• **Deine Aufgabe**
Gib den vorliegenden Text über den versteckten Hafen vollständig und Wort für Wort wieder.

• **Vorliegender Text**
Wundersam versteckt, der Hafen. Hinter einer Klippe, von zwei, nein, drei Inseln verdeckt, da weht die Schwedenflagge am langen weißen Mast. Drei Flaggen wehen, dann eine riesige Kaianlage, jedenfalls für unseren kleinen Daddeldu. Container stehen neben einer Rampe, Autoreifen hängen herab, ein Haufen Schrott liegt herum. Schau! Ein Steg mit sieben Yachten.
Ob wir…? Alle werden uns das fragen, ausnahmslos. Ob wir mit dem Boot von Deutschland herüber gesegelt sind? Ja, wir sind aus Leipzig und wir sind im Urlaub. Nicht auf der Flucht. Unsere Nachbarn, ein Rentnerpaar aus dem Ruhrpott, ist vor zwei Monaten aus Deutschland losgesegelt, zwei Heizungsanlagen haben sie an Bord, Diesel, Strom und Wasser. Aber keine Waschmaschine und keinen Trockner. Unser Glück. Der Abfluß für ihr Spülwasser liegt eine Elle über unserem Deck und plätschert uns fast ins Gesicht. Wie bei den berühmten Ferien auf Santkrokan, da hat es auch immer getropft. Nein, Öja, das ist eher wie auf Bullerbü: Den Hafen hoch, da oben auf der Dorfstraße knattert ein strohblonder Bengel mit seinem Motordreirad entlang, dahinter brummen die Hummeln im Blütenmeer und warmer Landwind umfängt uns. Am Lotsendenkmal, einer lebensgroßen Bronzestatue am Wegesrand, von dort schauen schon seit 500 Jahren jeden Tag die Seemänner übers Meer, da steht eine Bank. Wir haben unser Fernglas dabei und beginnen zu zählen, fast zwanzig Inseln. Schaumkronen wachsen vom Meer her, Brandung türmt sich an den blanken, runden Steinen auf, Möwen kreisen und kreischen unter den langgezogenen Wolkenhaufen, die sich auftürmen wie ein Amboß, die Sonne verdunkeln und Wind schicken. Viel Wind.

• **Auflistung**
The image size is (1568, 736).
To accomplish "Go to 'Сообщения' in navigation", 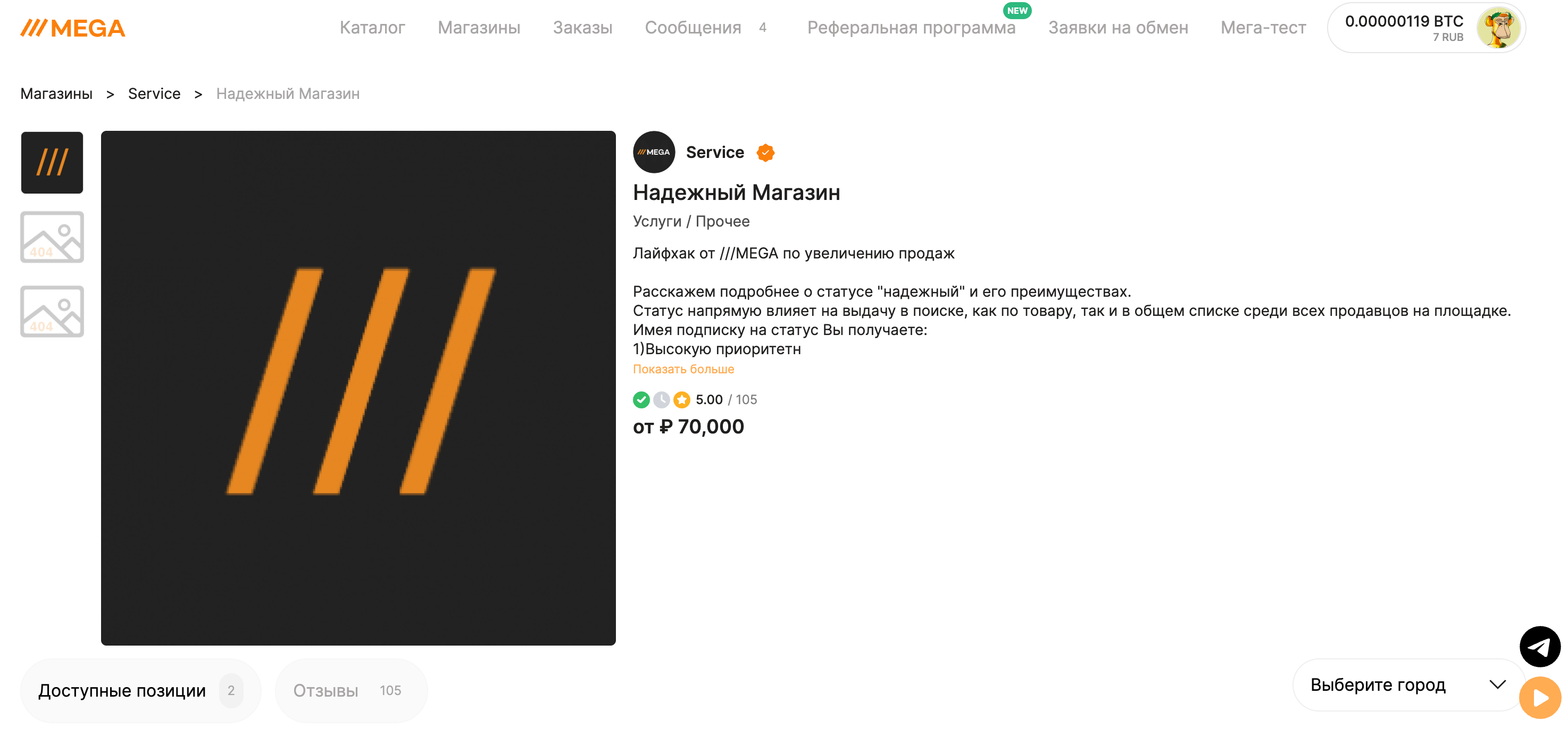I will tap(693, 28).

• **Antwort**
Wundersam versteckt, der Hafen. Hinter einer Klippe, von zwei, nein, drei Inseln verdeckt, da weht die Schwedenflagge am langen weißen Mast. Drei Flaggen wehen, dann eine riesige Kaianlage, jedenfalls für unseren kleinen Daddeldu. Container stehen neben einer Rampe, Autoreifen hängen herab, ein Haufen Schrott liegt herum. Schau! Ein Steg mit sieben Yachten.
Ob wir…? Alle werden uns das fragen, ausnahmslos. Ob wir mit dem Boot von Deutschland herüber gesegelt sind? Ja, wir sind aus Leipzig und wir sind im Urlaub. Nicht auf der Flucht. Unsere Nachbarn, ein Rentnerpaar aus dem Ruhrpott, ist vor zwei Monaten aus Deutschland losgesegelt, zwei Heizungsanlagen haben sie an Bord, Diesel, Strom und Wasser. Aber keine Waschmaschine und keinen Trockner. Unser Glück. Der Abfluß für ihr Spülwasser liegt eine Elle über unserem Deck und plätschert uns fast ins Gesicht. Wie bei den berühmten Ferien auf Santkrokan, da hat es auch immer getropft. Nein, Öja, das ist eher wie auf Bullerbü: Den Hafen hoch, da oben auf der Dorfstraße knattert ein strohblonder Bengel mit seinem Motordreirad entlang, dahinter brummen die Hummeln im Blütenmeer und warmer Landwind umfängt uns. Am Lotsendenkmal, einer lebensgroßen Bronzestatue am Wegesrand, von dort schauen schon seit 500 Jahren jeden Tag die Seemänner übers Meer, da steht eine Bank. Wir haben unser Fernglas dabei und beginnen zu zählen, fast zwanzig Inseln. Schaumkronen wachsen vom Meer her, Brandung türmt sich an den blanken, runden Steinen auf, Möwen kreisen und kreischen unter den langgezogenen Wolkenhaufen, die sich auftürmen wie ein Amboß, die Sonne verdunkeln und Wind schicken. Viel Wind.